У далекого от музыкального бизнеса читателя может сложиться ошибочное впечатление, что на стадионе работать как раз прибыльнее всего (больше публики — больше выручки). Шевчук объяснил:

— Это такая безумная трата денег! Ребята работают, а зарабатывают — смешно сказать — от 100 до 250 тысяч в месяц (рублей, я уточнил. — А. Л.). Совершенно все ухает в этот звук, в этот свет, в эту аппаратуру. У нас себестоимость концерта в том же «Олимпийском» была 15 тысяч долларов. То есть я не жалуюсь, я говорю, что мы доказали прежде всего самим себе: мы живем, у нас полные залы, несмотря ни на что.

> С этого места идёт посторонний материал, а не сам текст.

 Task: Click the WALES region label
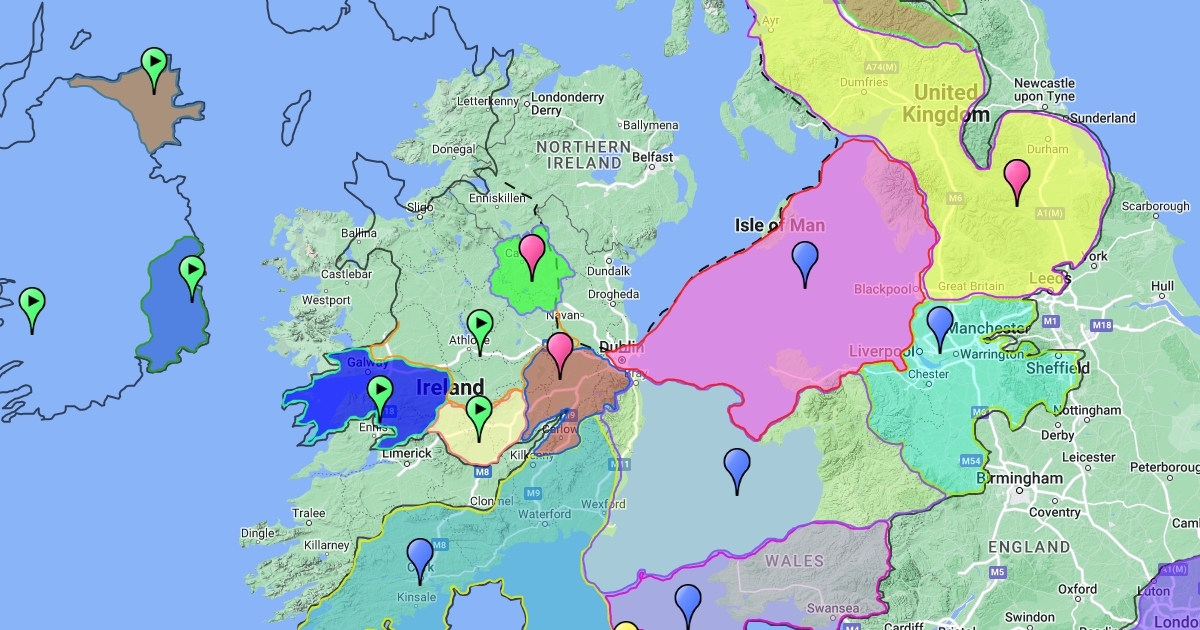(x=794, y=561)
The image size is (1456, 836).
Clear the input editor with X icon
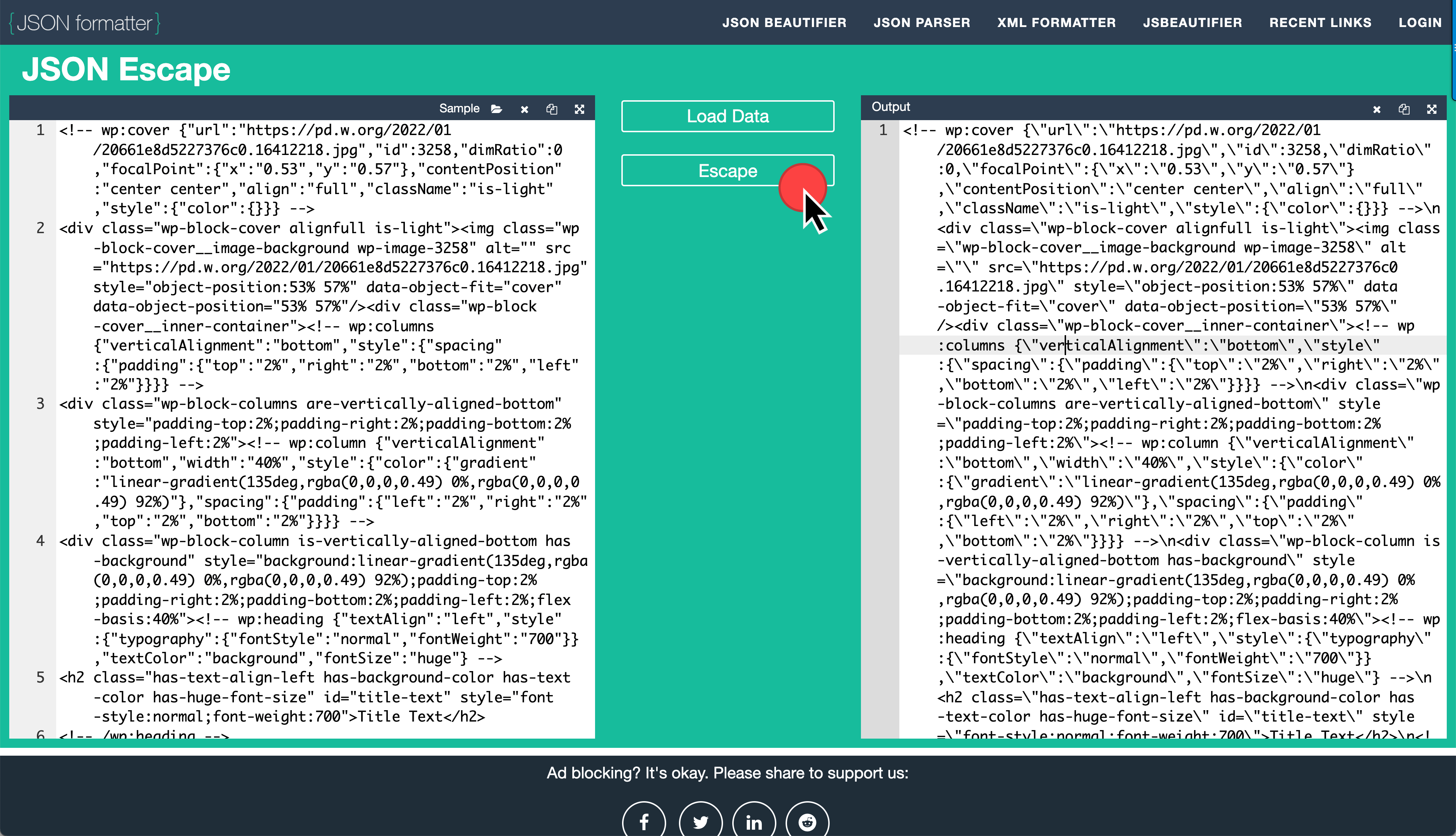524,109
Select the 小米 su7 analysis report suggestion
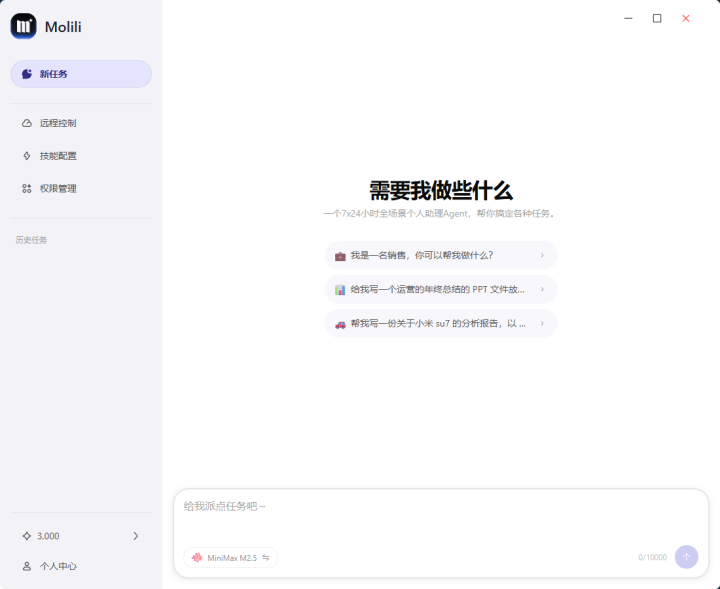Image resolution: width=720 pixels, height=589 pixels. pyautogui.click(x=440, y=323)

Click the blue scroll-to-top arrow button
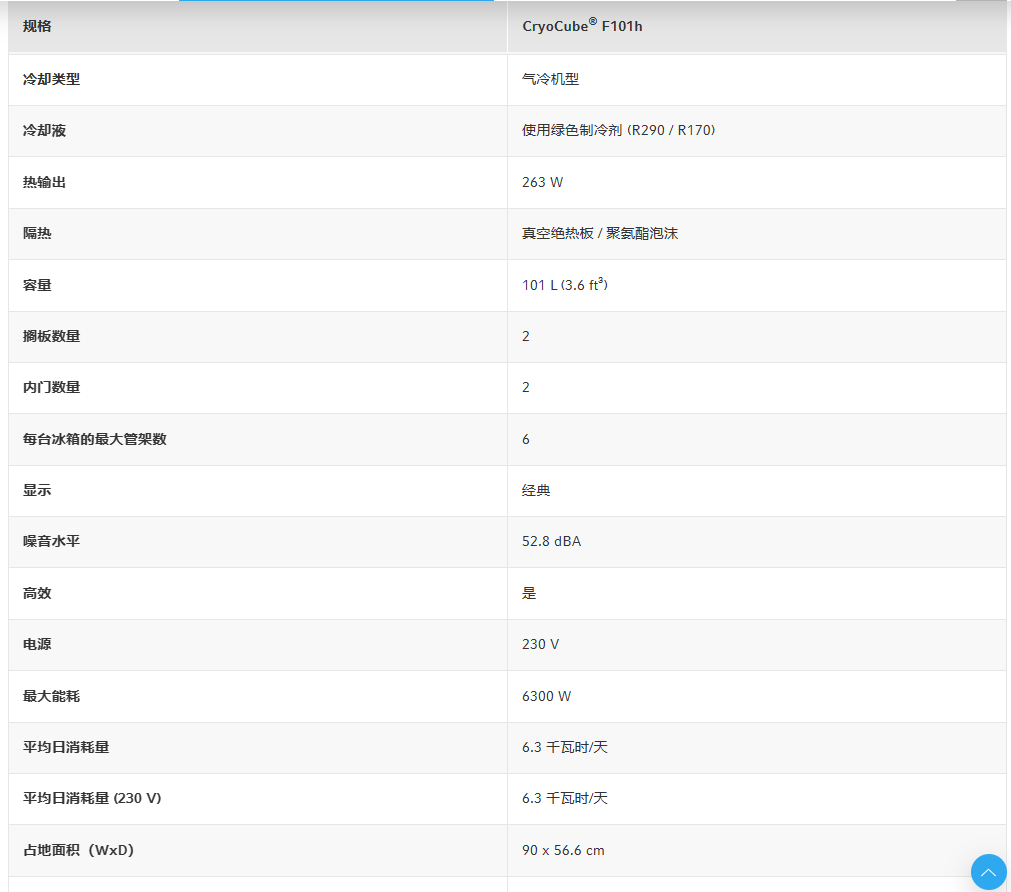988,871
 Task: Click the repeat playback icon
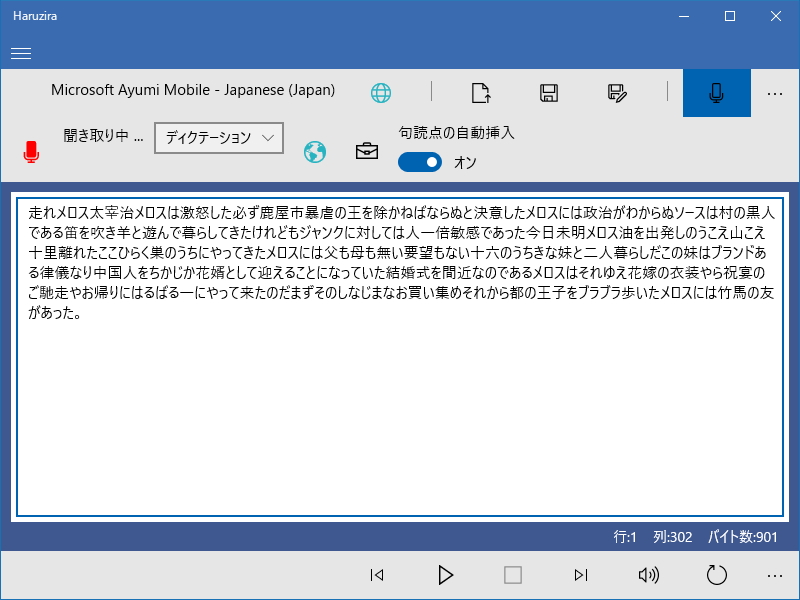[716, 575]
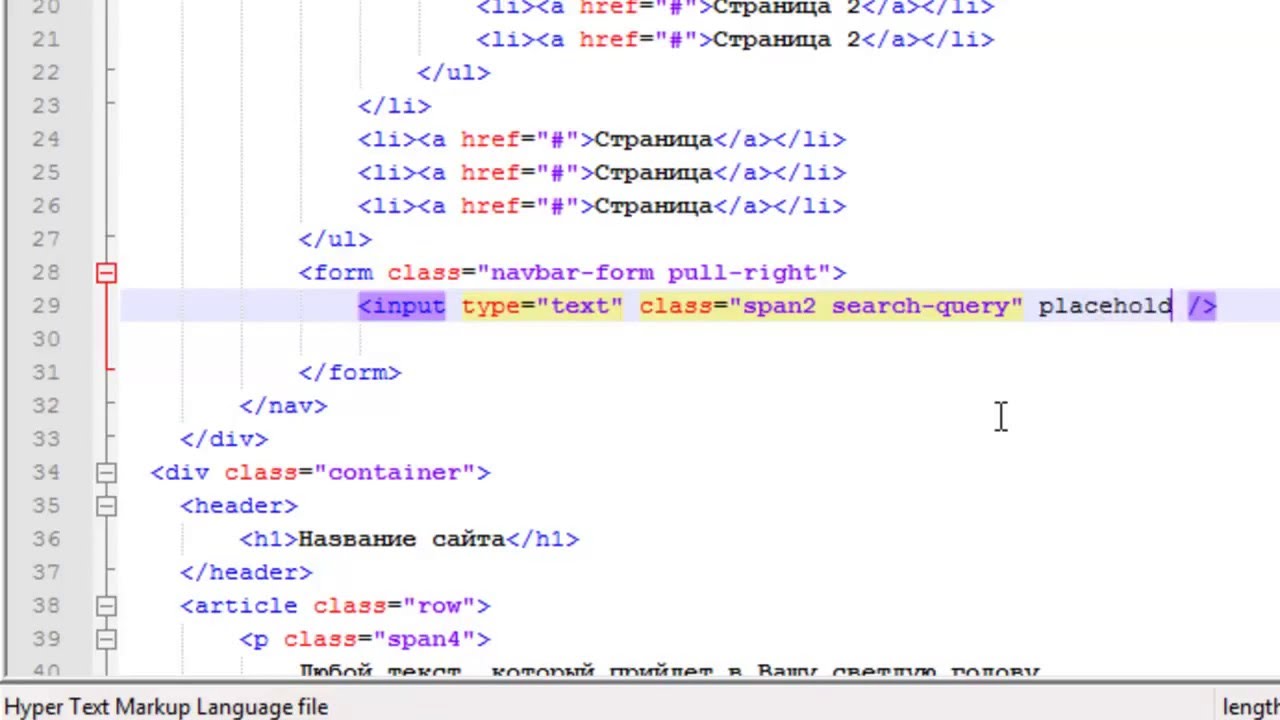
Task: Click the "Название сайта" heading text
Action: [401, 539]
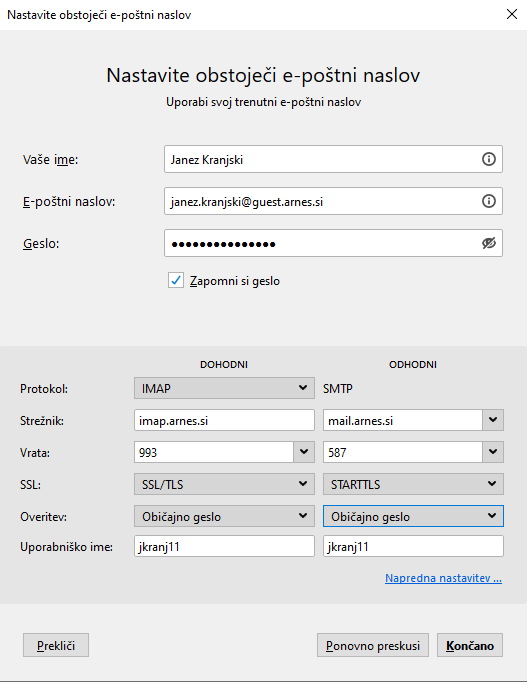Expand the outgoing port 587 dropdown arrow
This screenshot has width=527, height=682.
point(493,452)
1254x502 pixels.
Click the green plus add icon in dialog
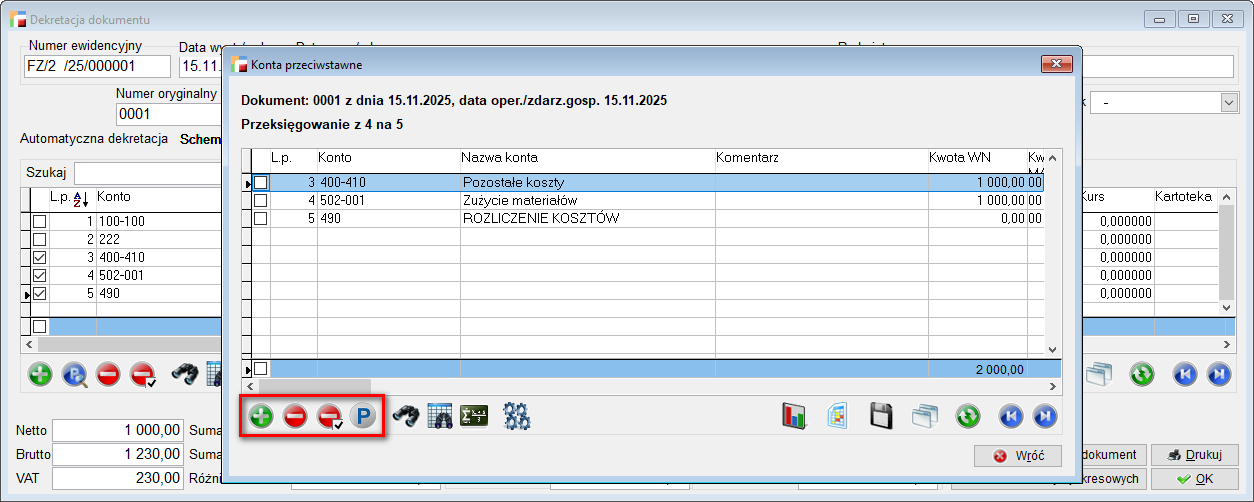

Вот многие сейчас — вся Москва и весь Питер — работают по клубам, никто не берет большие площадки. Даже некоторые мои друзья немножко обвиняют меня: мол, вы коммерческая группа, вы работаете на стадионах. А как же?! Когда рок-н-ролл вышел из подвалов (ты помнишь это время?) — это был 87—88-й. Забивали же любые площадки! Народ шел с удовольствием и на Гарика Сукачева, и на Костю Кинчева, и на Славу, и на всех, на всех… На Гребенщикова. И все с удовольствием выступали на стадионах. А сейчас Гарик Сукачев вдруг по ящику говорит: «А я работаю по клубам, потому что хочу честно смотреть людям в глаза». Это что за базар такой?! Ведь сейчас собрать стадион — по-моему, труднее быть не может, согласись. ДДТ идет как раз против течения. Мы специально взяли самые крупные площадки стадионов. Но, конечно, главное — это все-таки песни. Если они хороши, то их можно петь где угодно.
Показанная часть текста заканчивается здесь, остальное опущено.